Ich stehe heute sehr früh auf, weil ich sowieso nicht mehr schlafen kann, und verbringe die Zeit vor dem Frühstück auf der Brücke. Wir fahren weiter nach Norden und haben das erste leichte Packeis erreicht und schlängeln uns durch, wobei wir dabei auch die eine oder andere Eisscholle aus dem Weg räumen und dabei das Schiff jedes Mal erzittert. Aber dafür ist es ja gebaut. Wir haben leichten Schneefall und der Himmel ist grau, aber wir haben wenigstens ein wenig Sicht. Zuerst finden wir eine Mützenrobbe, die auf einer Eisscholle sitzt und sich leider viel zu früh ins Wasser verabschiedet.
Eine Bartrobbe sehen wir noch und auch vereinzelt Vögel an uns vorbeiziehen. Während des Mittagessens wird eine weitere Mützenrobbe gesichtet, die normalerweise recht selten zu sehen ist, sagt man uns. Dieses Mal kommen wir ein wenig näher heran, bevor sie die Flucht ergreift. Nach dem Mittag fahren wir weiter durch die See und versuchen, einen Weg zum festen Packeis zu finden. Dabei durchstoßen wir größere Eisschollen, die das Schiff durchbrechen muss, was mit dem ursprünglich geplanten Schiff nicht zu machen gewesen wäre.
Dann treffen wir auf festes Packeis und sehen auch gleich unseren ersten Eisbären, der sich aber in großer Distanz befindet. Wir versuchen, um das Eis herumzufahren, um näher heranzukommen, aber es geht nicht, und so fahren wir mit dem Bug aufs Eis und stellen das Schiff still. Der Bär ist recht klein durch das lange Objektiv zu sehen und scheint an einem Luftloch auf der Jagd zu sein. Wir warten.
Nach etwas mehr als einer Stunde bewegt sich der Eisbär und kommt näher, lässt uns aber links liegen und sucht dann das Weite. Unsere erste Begegnung mit einem Eisbären auf dem Packeis.
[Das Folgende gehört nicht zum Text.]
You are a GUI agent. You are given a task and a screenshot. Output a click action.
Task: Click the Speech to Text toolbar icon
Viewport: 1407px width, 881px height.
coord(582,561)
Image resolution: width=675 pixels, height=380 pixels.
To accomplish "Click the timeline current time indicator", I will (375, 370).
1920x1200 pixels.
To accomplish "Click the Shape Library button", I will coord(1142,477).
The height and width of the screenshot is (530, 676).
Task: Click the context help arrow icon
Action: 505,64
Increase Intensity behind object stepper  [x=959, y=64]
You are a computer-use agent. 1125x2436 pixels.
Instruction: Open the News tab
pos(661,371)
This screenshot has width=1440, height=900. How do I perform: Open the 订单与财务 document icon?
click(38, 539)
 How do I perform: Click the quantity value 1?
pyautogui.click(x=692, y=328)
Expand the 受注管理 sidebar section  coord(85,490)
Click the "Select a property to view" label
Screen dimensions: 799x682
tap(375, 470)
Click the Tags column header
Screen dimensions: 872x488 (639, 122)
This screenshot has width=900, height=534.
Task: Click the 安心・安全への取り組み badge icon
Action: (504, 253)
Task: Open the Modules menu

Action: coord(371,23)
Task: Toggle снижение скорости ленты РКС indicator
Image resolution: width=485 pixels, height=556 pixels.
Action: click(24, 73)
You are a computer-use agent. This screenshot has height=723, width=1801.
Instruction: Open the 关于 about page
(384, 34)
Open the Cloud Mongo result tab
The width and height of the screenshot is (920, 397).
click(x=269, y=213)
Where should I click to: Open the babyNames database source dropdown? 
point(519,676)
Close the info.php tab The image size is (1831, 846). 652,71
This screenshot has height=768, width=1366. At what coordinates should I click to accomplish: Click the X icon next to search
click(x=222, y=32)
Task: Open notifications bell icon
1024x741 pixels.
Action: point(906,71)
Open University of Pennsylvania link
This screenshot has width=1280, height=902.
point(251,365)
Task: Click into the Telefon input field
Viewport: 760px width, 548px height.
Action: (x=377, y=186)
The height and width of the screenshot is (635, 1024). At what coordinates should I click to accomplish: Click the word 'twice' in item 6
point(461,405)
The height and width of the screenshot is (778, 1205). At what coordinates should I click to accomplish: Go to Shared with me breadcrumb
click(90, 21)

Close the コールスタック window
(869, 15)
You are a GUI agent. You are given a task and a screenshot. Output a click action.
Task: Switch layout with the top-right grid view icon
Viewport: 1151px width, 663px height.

Sehr beeindruckend. Wenig später verabschieden auch wir uns und machen uns wieder auf die Suche. Zu unserer Freude hört der Schneefall auf und es klart auf, so dass es klare Sicht und gutes Licht gibt.
Wir fahren weiter östlich am Packeis entlang und nach dem Abendessen muss unser Schiff erstmalig zeigen, was es kann. Wir sind im festen Packeis und müssen eine Eisdecke von sicherlich mehr als einem halben Meter brechen. Dabei kommen wir zum ersten Mal zum Stillstand, das Eis ist so stark. So setzen wir zurück und holen Schwung für den nächsten Schub, der uns wieder weiter durchs Eis bringt. Wir brauchen dreimal, bis wir wieder in einen Bereich mit dünnerem Eis kommen. Was für eine Erfahrung, sich auf einem Eisbrecher zu befinden.
Dann meldet sich unser Ausguck und meldet zwei Eisbären aus verschiedenen Richtungen. Wir stoppen das Schiff an der Eiskante und warten ab. Der zweite Bär, welcher weiter entfernt ist, läuft in unsere Richtung, so schaue ich auf den ersten Bären, der recht neugierig zu sein scheint, weil er ebenfalls in unsere Richtung marschiert. Es kommt immer näher, wälzt sich zwischendurch im Schnee, gähnt und nimmt Witterung aus unserer Richtung auf. Dann wird es richtig aufregend. Er scheint sehr neugierig zu sein, denn er kommt direkt ans Schiff und steht nur wenige Meter unter uns, während wir alle an der Bordwand stehen und keinen Ton mehr sagen können.
Dann ist auch der zweite Bär, der sich aus der anderen Richtung genähert hat, da. Die beiden Tiere schauen sich an und fixieren sich aus einiger Distanz, bis der zweite Bär wohl erkennt, dass er der Schwächere ist, und abdreht. Der Neugierige bleibt und schleicht um das Schiff herum, dann verliert auch er das Interesse und macht sich von dannen. Wir sind alle aus dem Häuschen nach dieser unglaublichen Begegnung, aber sie geht noch weiter. Der Bär dreht nochmals um und läuft in geringer Distanz an uns vorbei zum offenen Wasser. Taucht ins Wasser ein und schwimmt davon. Es ist unglaublich, ich bin voll Adrenalin und es ist an Schlaf nicht zu denken, obwohl es bereits 23:00 Uhr ist, aber keiner hat es gemerkt, denn es ist natürlich immer noch taghell.